Personal information
- Born: 12 October 1947 Prague, Czechoslovakia
- Died: 29 June 2026 (aged 78)

Chess career
- Country: Czechoslovakia Czech Republic
- Title: International Master (1972)
- Peak rating: 2485 (January 1977)

= Josef Přibyl (chess player) =

Czech chess player (1947–2026)

Josef Přibyl (12 October 1947 – 29 June 2026) was a Czech chess International Master (IM) (1972) and Czechoslovak Chess Championship medalist (1971, 1972, 1980, 1982, 1983).

==Biography==
From the early 1970s to the early 1980s, Josef Přibyl was one of the leading Czechoslovak chess players. He was a multiple participant in the Czechoslovak Chess Championships, where he won silver (1983) and four bronze (1971, 1972, 1980, 1982) medals. Josef Přibyl was winner of many international chess tournament awards, including first or shared first place in Starý Smokovec (1976), IBM international chess tournament - B (1976), Olomouc (1982), Tapolca (1986), Lázně Bohdaneč (1997), Tatrzańskie Zręby (2005). In 1972, he was awarded the FIDE International Master (IM) title.

Přibyl played for Czechoslovakia in the Chess Olympiads:
- In 1970, at first reserve board in the 19th Chess Olympiad in Siegen (+1, =5, -0),
- In 1972, at first reserve board in the 20th Chess Olympiad in Skopje (+2, =2, -4),
- In 1974, at fourth board in the 21st Chess Olympiad in Nice (+7, =8, -2).

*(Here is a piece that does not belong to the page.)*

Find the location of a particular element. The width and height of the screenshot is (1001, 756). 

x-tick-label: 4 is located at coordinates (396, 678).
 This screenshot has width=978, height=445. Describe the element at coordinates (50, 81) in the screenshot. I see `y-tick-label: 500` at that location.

He played for Czechoslovakia in the European Team Chess Championships:
- In 1970, at ninth board in the 4th European Team Chess Championship in Kapfenberg (+1, =4, -1),
- In 1977, at fifth board in the 6th European Team Chess Championship in Moscow (+1, =4, -2),
- In 1980, at second reserve board in the 7th European Team Chess Championship in Skara (+1, =1, -2).

Přibyl died on 29 June 2026, at the age of 78.